Stored data:
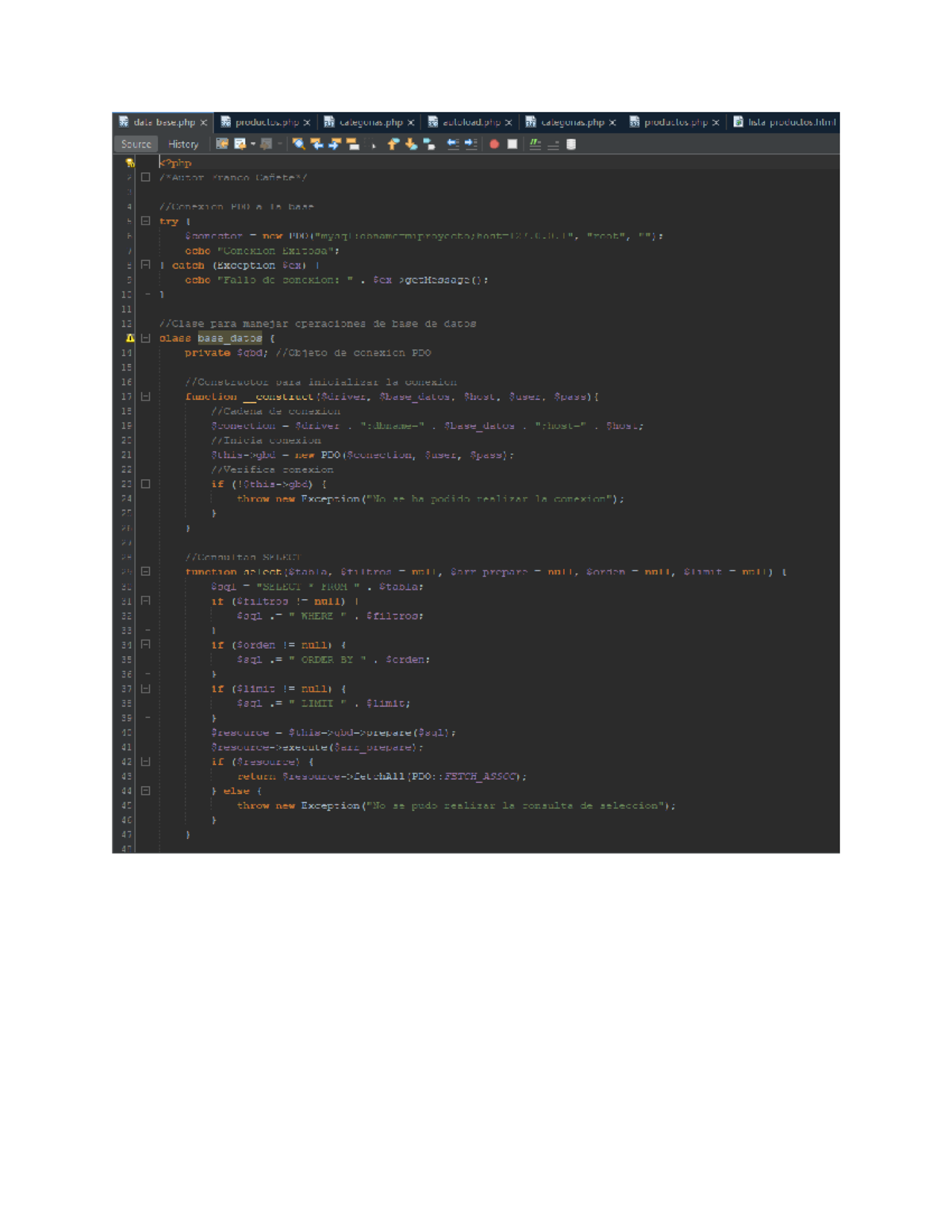Click the Find Next Occurrence icon

[334, 144]
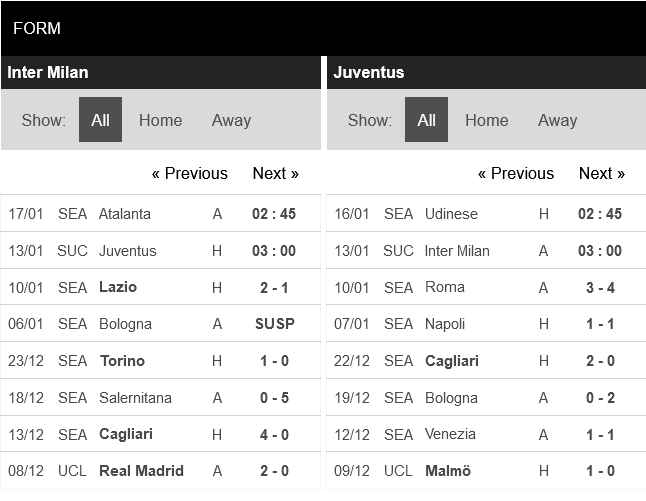
Task: Go to Previous results for Inter Milan
Action: pyautogui.click(x=190, y=173)
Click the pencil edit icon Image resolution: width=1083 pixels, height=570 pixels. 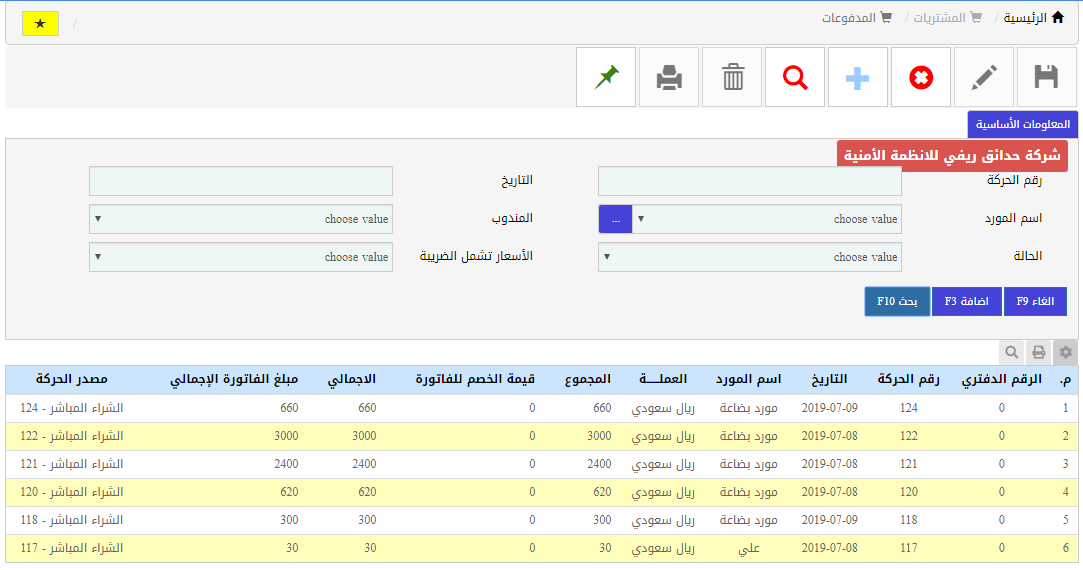point(984,77)
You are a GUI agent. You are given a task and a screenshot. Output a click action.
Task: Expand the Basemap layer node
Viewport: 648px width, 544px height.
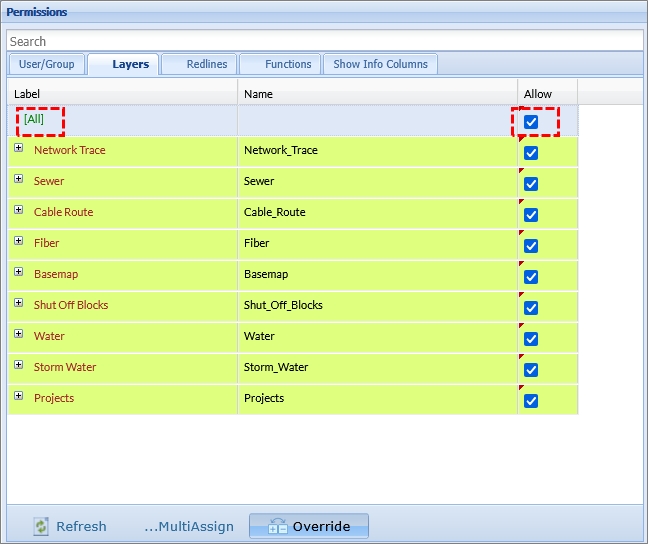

YOUR INSTRUCTIONS >>
Begin with the line containing "Task: Expand the Basemap layer node", stop at the last line of the records above, and copy every line in between exactly, both ends included, with no pictures.

WRITTEN RESPONSE >>
Task: Expand the Basemap layer node
Viewport: 648px width, 544px height.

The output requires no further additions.